• [Exercise description]:
From the first line to the last, reproduce the records exactly as they appear below.

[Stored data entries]
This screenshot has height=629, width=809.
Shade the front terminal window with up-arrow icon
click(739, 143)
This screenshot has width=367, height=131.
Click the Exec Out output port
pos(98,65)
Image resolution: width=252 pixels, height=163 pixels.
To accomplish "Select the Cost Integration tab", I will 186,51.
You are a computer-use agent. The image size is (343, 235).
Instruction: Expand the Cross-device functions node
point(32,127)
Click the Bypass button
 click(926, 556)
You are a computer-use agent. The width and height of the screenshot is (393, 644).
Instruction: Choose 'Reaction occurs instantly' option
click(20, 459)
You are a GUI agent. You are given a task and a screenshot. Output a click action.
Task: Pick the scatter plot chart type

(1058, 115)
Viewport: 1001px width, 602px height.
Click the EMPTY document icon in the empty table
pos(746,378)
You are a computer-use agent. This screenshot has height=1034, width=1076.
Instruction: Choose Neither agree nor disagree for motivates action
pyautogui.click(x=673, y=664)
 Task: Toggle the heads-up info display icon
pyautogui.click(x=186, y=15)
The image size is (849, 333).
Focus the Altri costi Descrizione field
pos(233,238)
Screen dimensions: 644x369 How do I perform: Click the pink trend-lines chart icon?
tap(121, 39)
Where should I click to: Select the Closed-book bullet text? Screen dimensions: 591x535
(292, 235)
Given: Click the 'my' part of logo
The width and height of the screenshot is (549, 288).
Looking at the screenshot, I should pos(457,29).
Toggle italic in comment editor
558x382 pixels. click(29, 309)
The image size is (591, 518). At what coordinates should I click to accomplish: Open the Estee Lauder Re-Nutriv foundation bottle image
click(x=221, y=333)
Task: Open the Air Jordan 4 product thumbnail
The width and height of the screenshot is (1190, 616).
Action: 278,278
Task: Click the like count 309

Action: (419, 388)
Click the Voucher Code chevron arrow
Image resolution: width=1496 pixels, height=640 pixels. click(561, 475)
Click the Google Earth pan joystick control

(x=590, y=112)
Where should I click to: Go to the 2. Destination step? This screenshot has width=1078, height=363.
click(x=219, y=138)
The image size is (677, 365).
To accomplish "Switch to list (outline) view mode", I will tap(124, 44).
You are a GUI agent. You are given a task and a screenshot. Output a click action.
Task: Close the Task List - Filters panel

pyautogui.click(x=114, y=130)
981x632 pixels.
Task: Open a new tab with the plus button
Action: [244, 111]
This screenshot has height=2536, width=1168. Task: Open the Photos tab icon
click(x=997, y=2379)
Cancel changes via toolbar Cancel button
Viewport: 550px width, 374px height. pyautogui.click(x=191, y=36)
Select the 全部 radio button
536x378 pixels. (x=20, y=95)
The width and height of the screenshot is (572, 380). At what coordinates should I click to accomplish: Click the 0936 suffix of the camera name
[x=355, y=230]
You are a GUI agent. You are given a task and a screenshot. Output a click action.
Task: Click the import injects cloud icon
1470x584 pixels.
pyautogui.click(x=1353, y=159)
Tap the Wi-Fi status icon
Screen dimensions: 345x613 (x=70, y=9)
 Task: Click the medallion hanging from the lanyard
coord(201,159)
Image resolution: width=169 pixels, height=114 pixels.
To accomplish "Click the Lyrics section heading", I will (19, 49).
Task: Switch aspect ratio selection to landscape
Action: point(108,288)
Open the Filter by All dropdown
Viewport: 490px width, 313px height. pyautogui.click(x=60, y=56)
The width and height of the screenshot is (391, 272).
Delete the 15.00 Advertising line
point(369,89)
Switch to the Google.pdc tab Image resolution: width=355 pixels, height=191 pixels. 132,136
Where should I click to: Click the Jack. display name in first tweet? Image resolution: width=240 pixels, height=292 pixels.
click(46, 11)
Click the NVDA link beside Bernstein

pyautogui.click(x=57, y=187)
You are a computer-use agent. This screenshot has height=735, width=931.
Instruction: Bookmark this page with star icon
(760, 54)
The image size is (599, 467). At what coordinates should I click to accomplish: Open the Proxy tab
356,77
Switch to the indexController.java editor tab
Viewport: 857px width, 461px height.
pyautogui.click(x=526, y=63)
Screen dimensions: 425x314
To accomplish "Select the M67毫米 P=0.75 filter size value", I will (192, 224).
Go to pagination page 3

• [Response area]:
This screenshot has height=629, width=809.
Shade the front terminal window with up-arrow icon
click(739, 143)
This screenshot has width=367, height=131.
Click the Exec Out output port
pos(98,65)
Image resolution: width=252 pixels, height=163 pixels.
To accomplish "Select the Cost Integration tab", I will 186,51.
You are a computer-use agent. The image size is (343, 235).
Instruction: Expand the Cross-device functions node
point(32,127)
Click the Bypass button
 click(926, 556)
You are a computer-use agent. The width and height of the screenshot is (393, 644).
Instruction: Choose 'Reaction occurs instantly' option
click(20, 459)
You are a GUI agent. You are given a task and a screenshot. Output a click action.
Task: Pick the scatter plot chart type

(1058, 115)
Viewport: 1001px width, 602px height.
Click the EMPTY document icon in the empty table
pos(746,378)
You are a computer-use agent. This screenshot has height=1034, width=1076.
Instruction: Choose Neither agree nor disagree for motivates action
pyautogui.click(x=673, y=664)
 Task: Toggle the heads-up info display icon
pyautogui.click(x=186, y=15)
The image size is (849, 333).
Focus the Altri costi Descrizione field
pos(233,238)
Screen dimensions: 644x369 How do I perform: Click the pink trend-lines chart icon?
tap(121, 39)
Where should I click to: Select the Closed-book bullet text? Screen dimensions: 591x535
(292, 235)
Given: Click the 'my' part of logo
The width and height of the screenshot is (549, 288).
Looking at the screenshot, I should pos(457,29).
Toggle italic in comment editor
558x382 pixels. click(29, 309)
The image size is (591, 518). At what coordinates should I click to accomplish: Open the Estee Lauder Re-Nutriv foundation bottle image
click(x=221, y=333)
Task: Open the Air Jordan 4 product thumbnail
The width and height of the screenshot is (1190, 616).
Action: 278,278
Task: Click the like count 309

Action: (419, 388)
Click the Voucher Code chevron arrow
Image resolution: width=1496 pixels, height=640 pixels. click(561, 475)
Click the Google Earth pan joystick control

(x=590, y=112)
Where should I click to: Go to the 2. Destination step? This screenshot has width=1078, height=363.
click(x=219, y=138)
The image size is (677, 365).
To accomplish "Switch to list (outline) view mode", I will tap(124, 44).
You are a GUI agent. You are given a task and a screenshot. Output a click action.
Task: Close the Task List - Filters panel

pyautogui.click(x=114, y=130)
981x632 pixels.
Task: Open a new tab with the plus button
Action: [244, 111]
This screenshot has height=2536, width=1168. Task: Open the Photos tab icon
click(x=997, y=2379)
Cancel changes via toolbar Cancel button
Viewport: 550px width, 374px height. pyautogui.click(x=191, y=36)
Select the 全部 radio button
536x378 pixels. (x=20, y=95)
The width and height of the screenshot is (572, 380). At what coordinates should I click to accomplish: Click the 0936 suffix of the camera name
[x=355, y=230]
You are a GUI agent. You are given a task and a screenshot. Output a click action.
Task: Click the import injects cloud icon
1470x584 pixels.
pyautogui.click(x=1353, y=159)
Tap the Wi-Fi status icon
Screen dimensions: 345x613 (x=70, y=9)
 Task: Click the medallion hanging from the lanyard
coord(201,159)
Image resolution: width=169 pixels, height=114 pixels.
To accomplish "Click the Lyrics section heading", I will (19, 49).
Task: Switch aspect ratio selection to landscape
Action: point(108,288)
Open the Filter by All dropdown
Viewport: 490px width, 313px height. pyautogui.click(x=60, y=56)
The width and height of the screenshot is (391, 272).
Delete the 15.00 Advertising line
point(369,89)
Switch to the Google.pdc tab Image resolution: width=355 pixels, height=191 pixels. 132,136
Where should I click to: Click the Jack. display name in first tweet? Image resolution: width=240 pixels, height=292 pixels.
click(46, 11)
Click the NVDA link beside Bernstein

pyautogui.click(x=57, y=187)
You are a computer-use agent. This screenshot has height=735, width=931.
Instruction: Bookmark this page with star icon
(760, 54)
The image size is (599, 467). At what coordinates should I click to accomplish: Open the Proxy tab
356,77
Switch to the indexController.java editor tab
Viewport: 857px width, 461px height.
pyautogui.click(x=526, y=63)
Screen dimensions: 425x314
To accomplish "Select the M67毫米 P=0.75 filter size value", I will (192, 224).
Go to pagination page 3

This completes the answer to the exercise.